## Work instructions:
Edit the data from its beginning through the line containing "at that location.", both ends included, so that "screenshot" becomes "screen capture" and nothing else changes, and leave the pictures out of your answer.

-=-=-

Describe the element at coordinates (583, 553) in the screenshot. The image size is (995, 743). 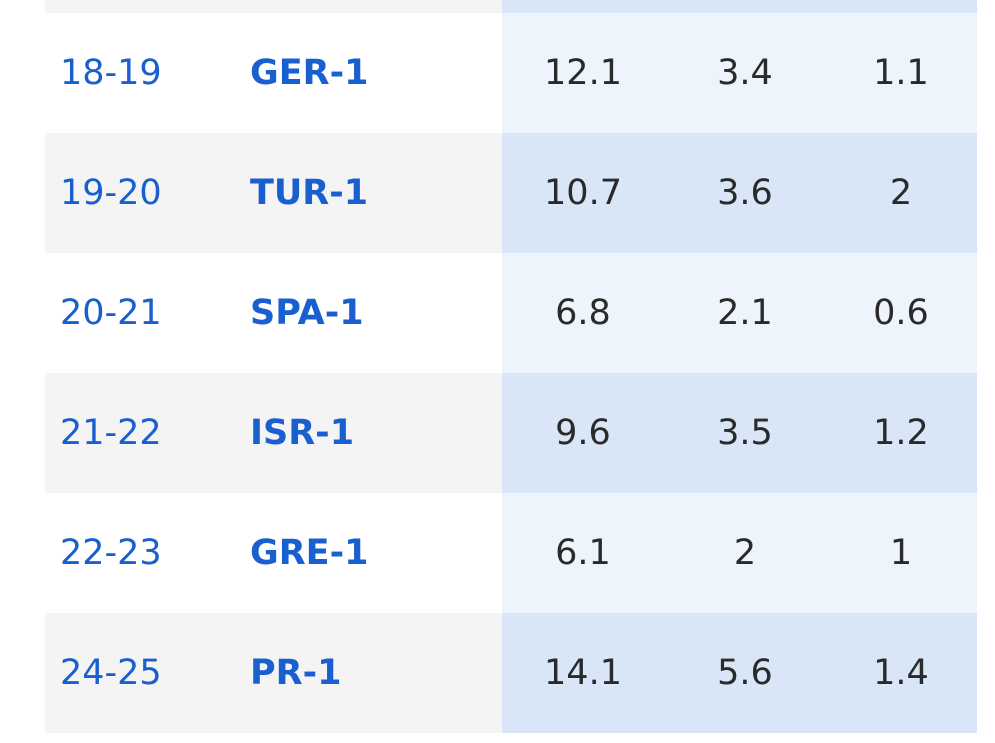
I see `stat-value: 6.1` at that location.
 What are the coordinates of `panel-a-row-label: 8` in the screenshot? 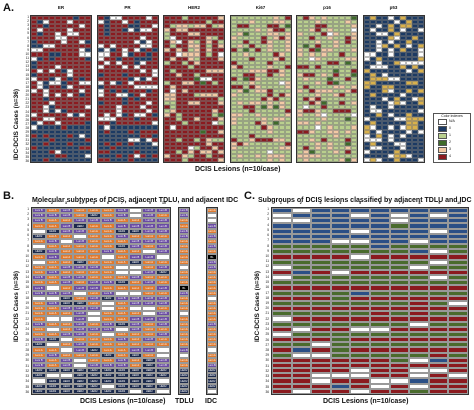 It's located at (28, 46).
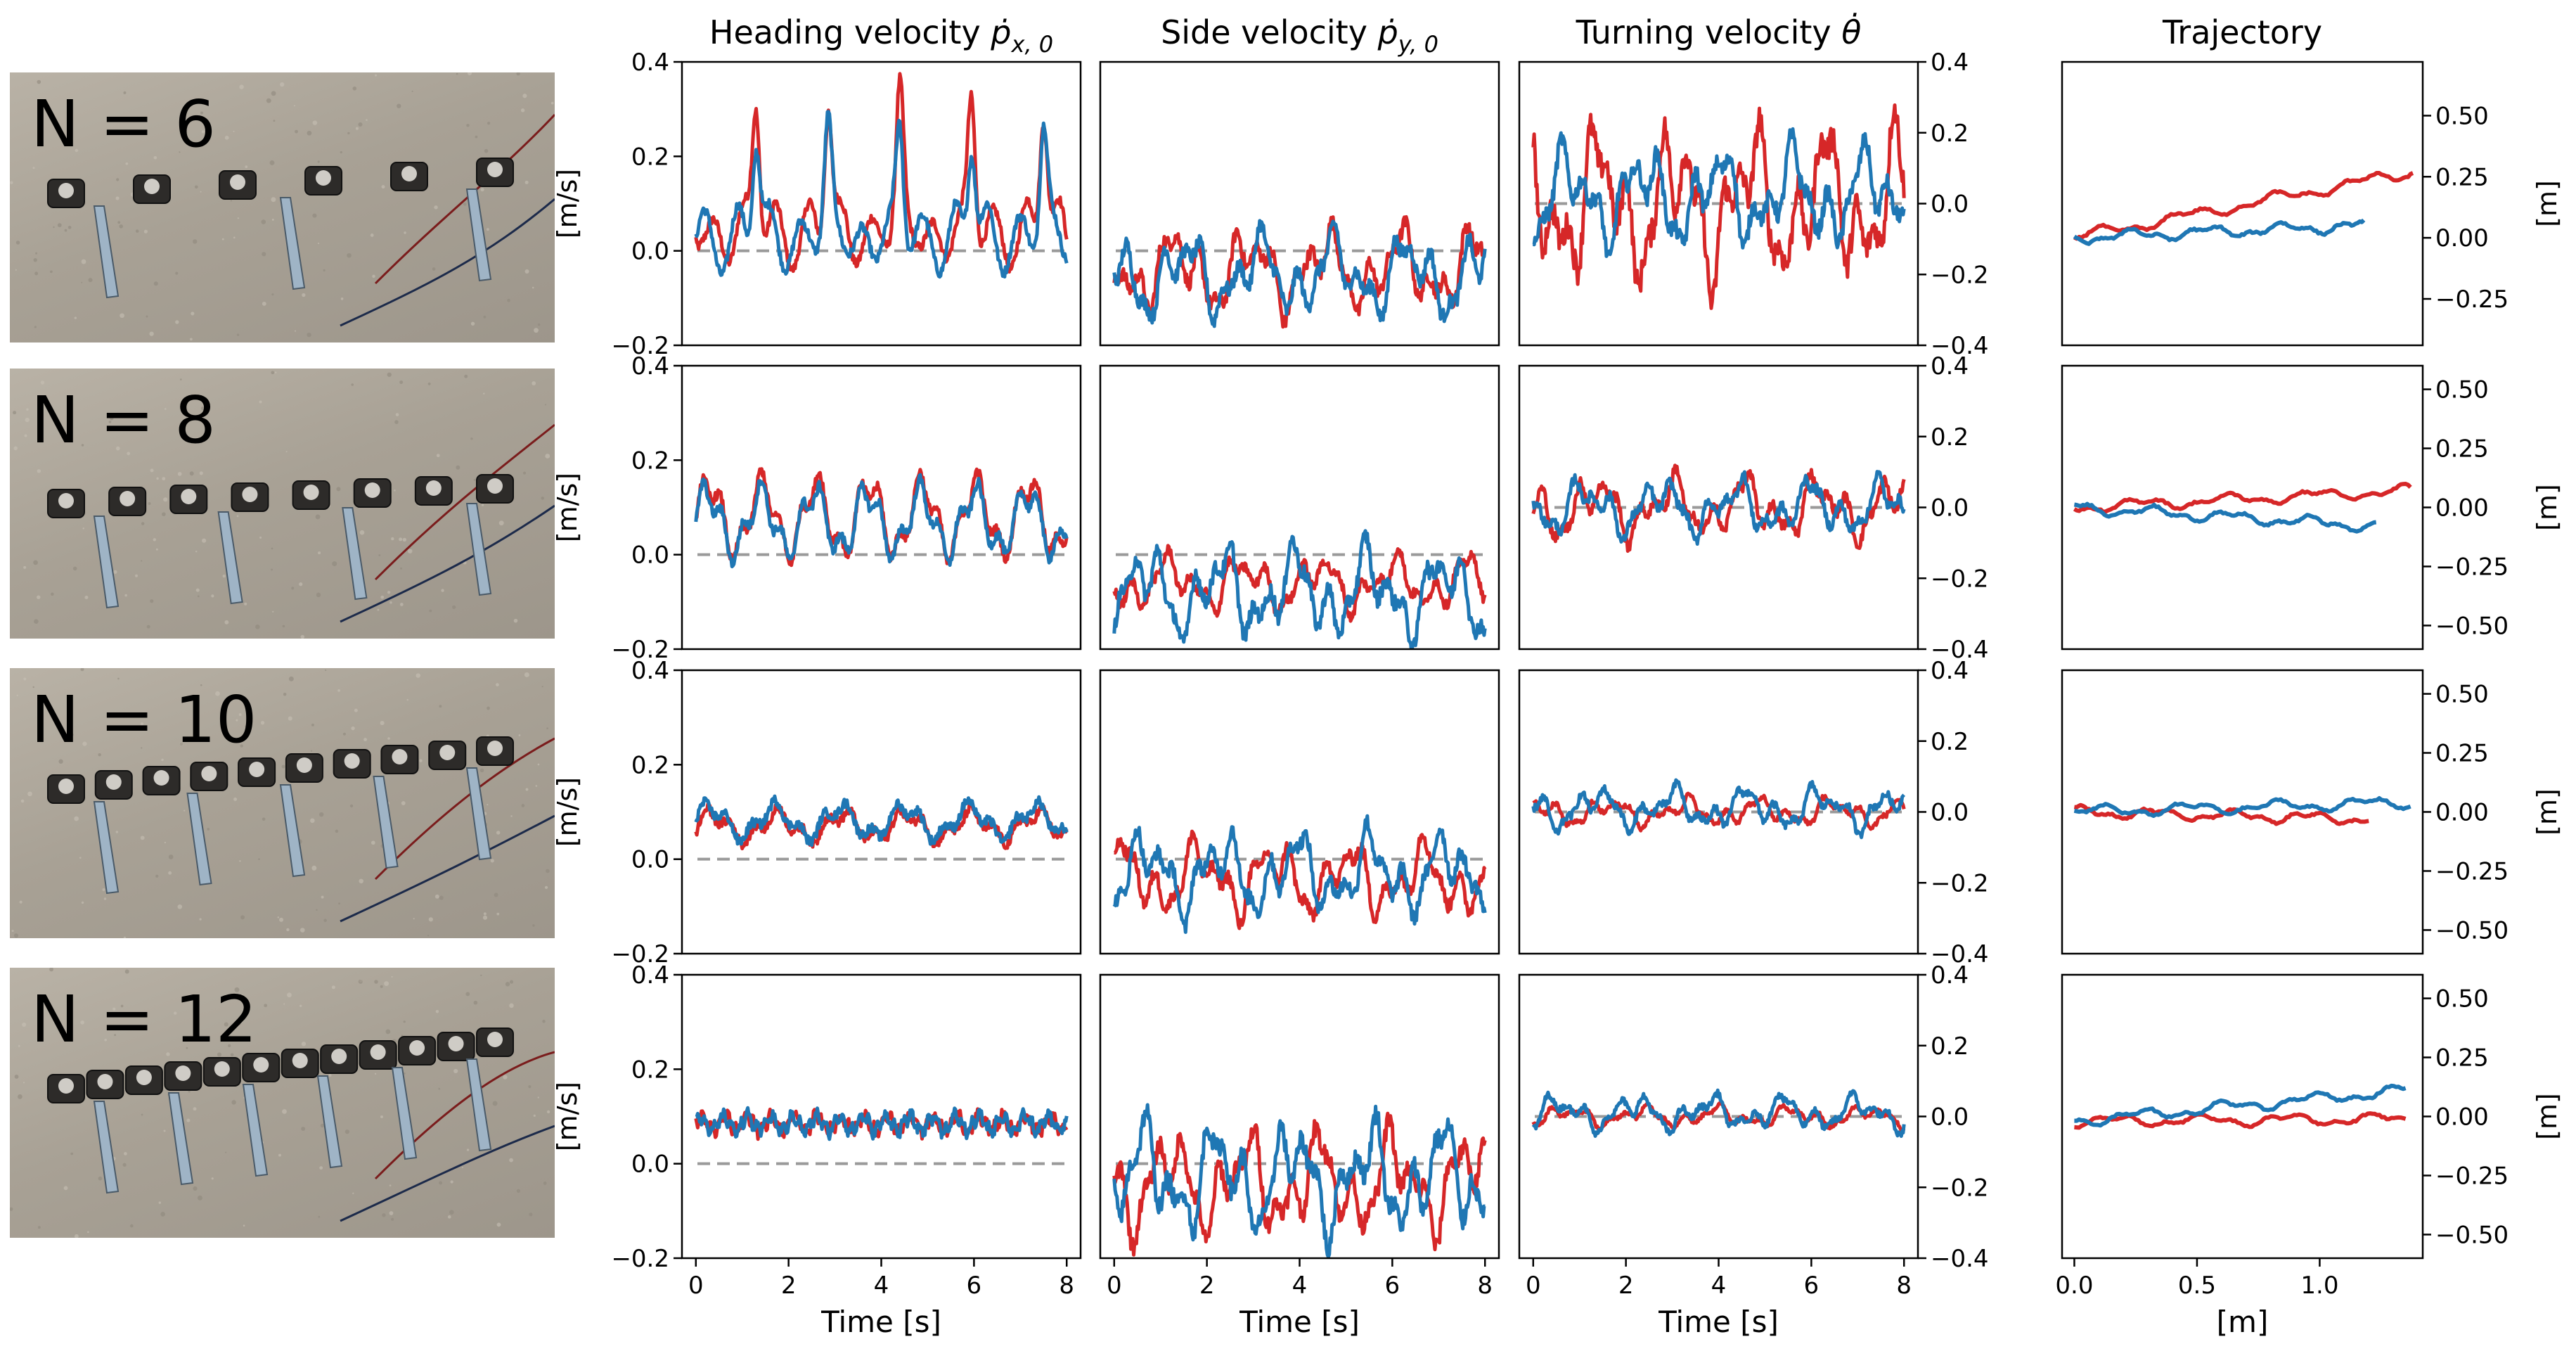 The image size is (2576, 1370). I want to click on y-axis-label: [m/s], so click(568, 1116).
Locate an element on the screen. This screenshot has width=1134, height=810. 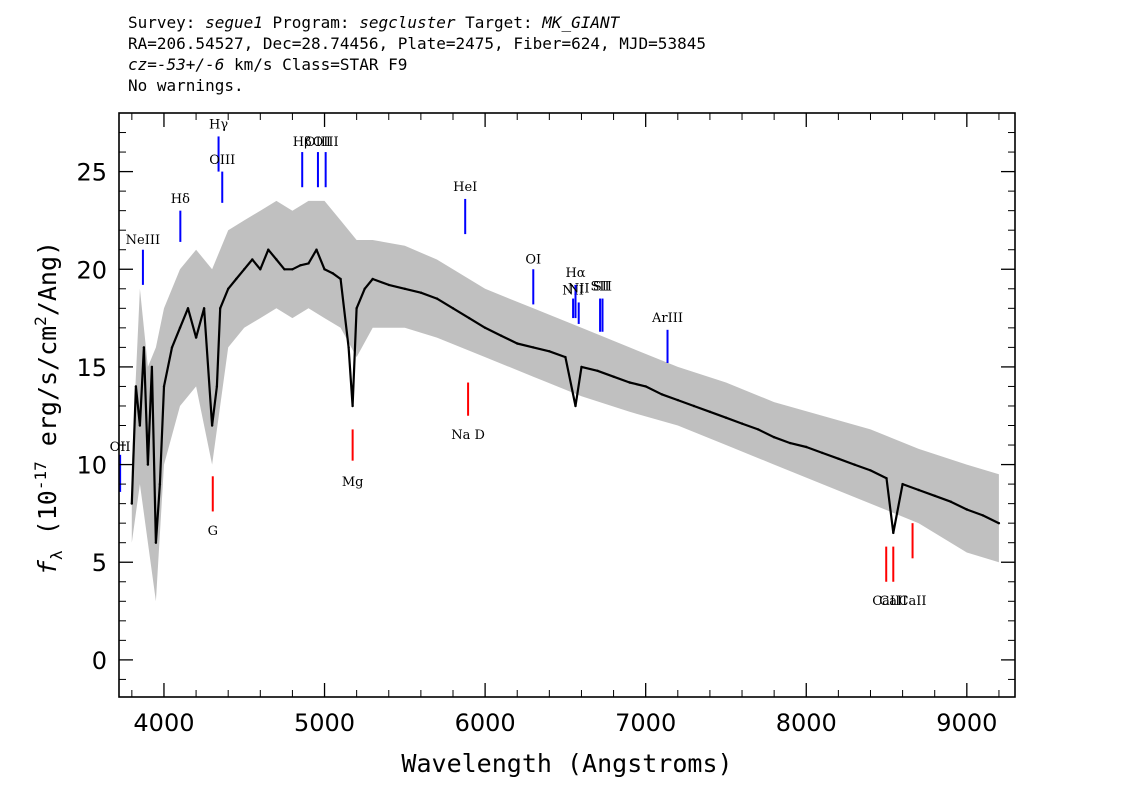
y-tick-label: 25 is located at coordinates (92, 173).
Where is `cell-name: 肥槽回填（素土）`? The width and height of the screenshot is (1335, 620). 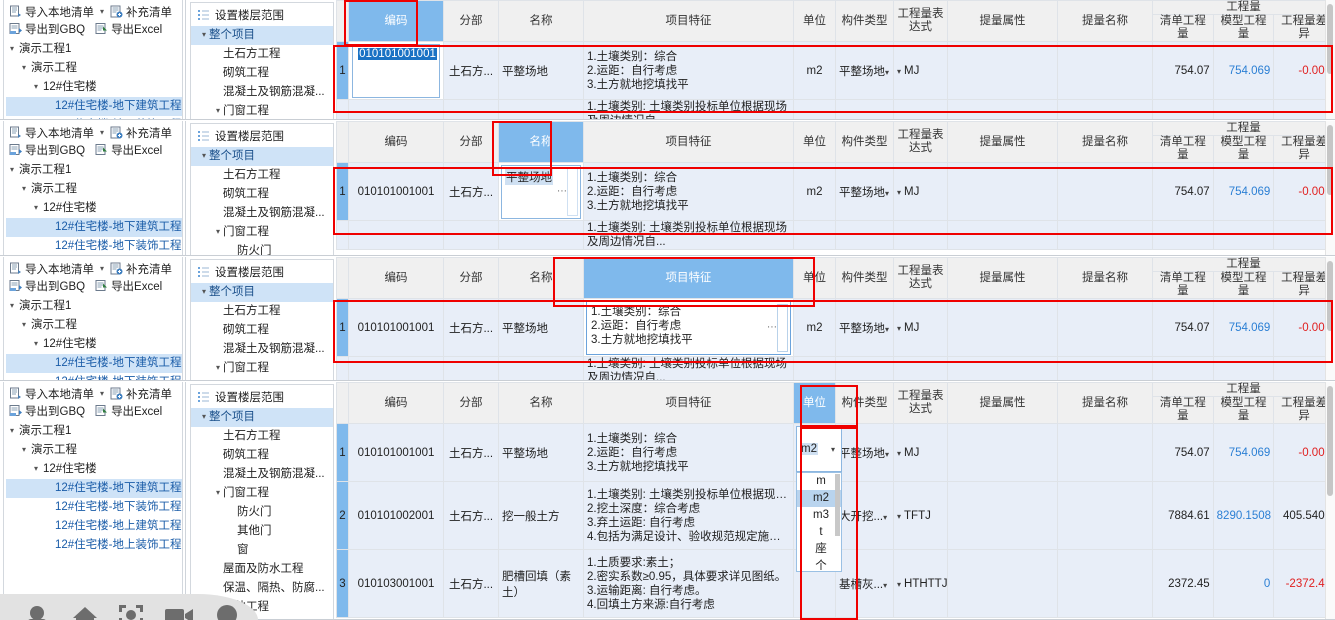
cell-name: 肥槽回填（素土） is located at coordinates (541, 584).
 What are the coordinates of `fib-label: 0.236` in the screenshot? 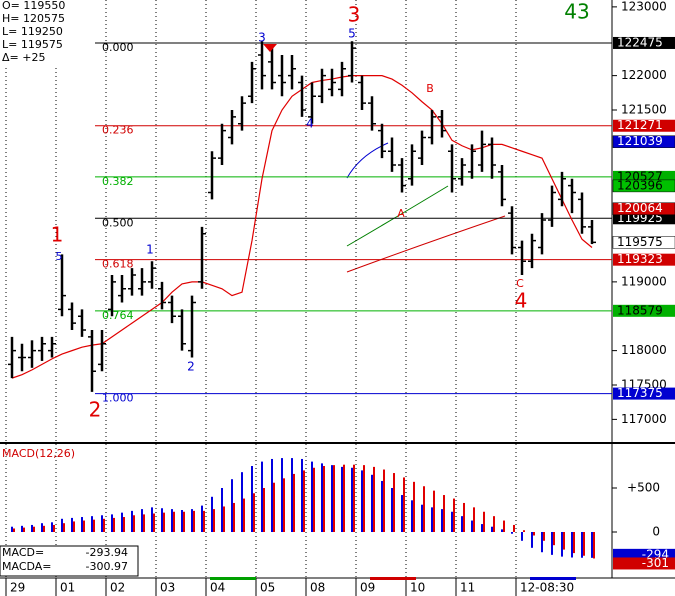 It's located at (118, 130).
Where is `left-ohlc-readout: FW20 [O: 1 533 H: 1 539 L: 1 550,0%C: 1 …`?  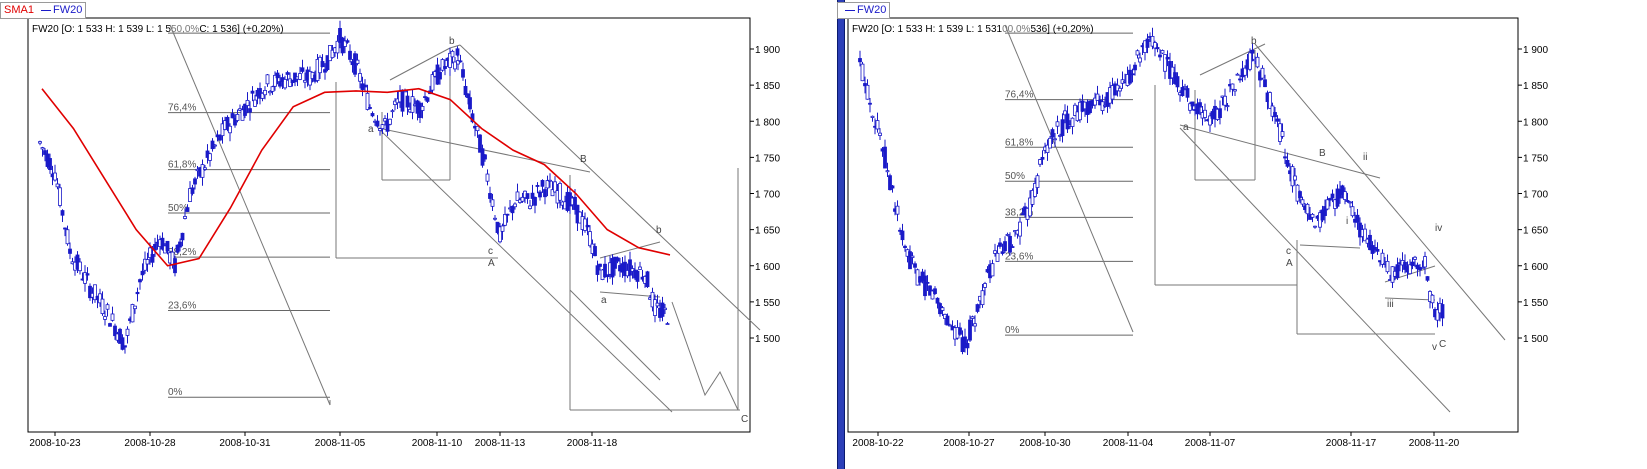 left-ohlc-readout: FW20 [O: 1 533 H: 1 539 L: 1 550,0%C: 1 … is located at coordinates (158, 30).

-=-=-

## Solved problem:
Describe the element at coordinates (583, 553) in the screen capture. The image size is (995, 743). 
I see `stat-value: 6.1` at that location.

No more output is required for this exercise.